Ducking Stool The ducking-stool was a strongly made wooden
armchair (the surviving specimens are of oak) in which the
culprit was seated, an iron band being placed around her so
that she should not fall out during her immersion. The
earliest record of the use of such is towards the beginning of
the 17th century, with the term being first attested in
English in 1597. It was used both in Europe and in the English
colonies of North America. See:
Curious Punishments of Bygone Days |
Then at last in 1670 came restriction of the franchise:
Act III. ELECTION OF BURGESSES BY WHOM.
WHEREAS the usuall way of chuseing burgesses by the votes of
all persons who having served their tyme are freemen of this
country who haveing little interest in the country doe oftener
make tumults at the election to the disturbance of his
Majestie's peace, than by their discretions in their votes
provide for the conservation thereof, by makeing choyce of
persons fitly qualifyed for the discharge of soe greate a
trust, And whereas the lawes of England grant a voyce in such
election only to such as by their estates real or personall
have interest enough to tye them to the endeavour of the
publique good; IT IS HEREBY ENACTED, that none but freeholders
and housekeepers who only are answerable to the publique for
the levies shall hereafter have a voice in the election of any
burgesses in this country. Source: Hening's Statutes, vol. II, p. 280. |
Three years later another woe befell the colony. That same
Charles II -- to whom in misfortune Virginia had so adhered that for
her loyalty she had received the name of the Old Dominion -- now
granted "all that entire tract, territory, region, and dominion of
land and water commonly called Virginia, together with the territory
of Accomack," to Lord Culpeper and the Earl of Arlington. For
thirty-one years they were to hold it, paying to the King the slight
annual rent of forty shillings. They were not to disturb the
colonists in any guaranteed right of life or land or goods, but for
the rest they might farm Virginia. The country cried out in anger.

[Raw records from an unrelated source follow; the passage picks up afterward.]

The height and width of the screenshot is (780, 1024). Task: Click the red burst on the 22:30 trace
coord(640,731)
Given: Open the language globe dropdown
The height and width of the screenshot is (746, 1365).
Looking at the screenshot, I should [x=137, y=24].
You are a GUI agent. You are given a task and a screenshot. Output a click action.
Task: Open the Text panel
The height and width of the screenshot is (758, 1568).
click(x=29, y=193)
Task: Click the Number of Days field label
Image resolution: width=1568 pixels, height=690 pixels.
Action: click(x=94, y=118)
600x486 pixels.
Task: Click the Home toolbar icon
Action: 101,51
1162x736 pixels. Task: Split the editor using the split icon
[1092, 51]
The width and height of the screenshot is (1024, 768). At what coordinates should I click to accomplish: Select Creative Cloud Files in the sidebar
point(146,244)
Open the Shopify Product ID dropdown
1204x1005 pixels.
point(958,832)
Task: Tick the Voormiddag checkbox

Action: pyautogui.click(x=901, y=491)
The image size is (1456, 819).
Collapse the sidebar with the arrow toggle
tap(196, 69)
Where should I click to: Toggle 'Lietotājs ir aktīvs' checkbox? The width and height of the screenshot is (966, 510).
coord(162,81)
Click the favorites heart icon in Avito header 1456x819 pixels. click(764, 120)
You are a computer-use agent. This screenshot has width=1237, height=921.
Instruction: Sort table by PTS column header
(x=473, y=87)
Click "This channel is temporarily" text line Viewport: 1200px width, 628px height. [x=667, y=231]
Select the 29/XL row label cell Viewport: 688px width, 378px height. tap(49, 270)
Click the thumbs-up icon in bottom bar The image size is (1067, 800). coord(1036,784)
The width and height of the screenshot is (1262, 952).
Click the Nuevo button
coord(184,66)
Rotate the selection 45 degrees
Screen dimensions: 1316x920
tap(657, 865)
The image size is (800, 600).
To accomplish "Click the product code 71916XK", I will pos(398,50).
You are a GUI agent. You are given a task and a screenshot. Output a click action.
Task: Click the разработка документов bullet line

The Assembly hurried commissioners on board a ship in port and sent
them to England to besiege the ear of the King.
Distress and discontent increased, with good reason, among the mass
of the Virginians. The King in England, his councilors, and
Parliament, played an unfatherly role, while in Virginia economic
hardships pressed ever harder and the administration became more and
more oppressive. By 1676 the gunpowder of popular indignation was
laid right and left, awaiting the match.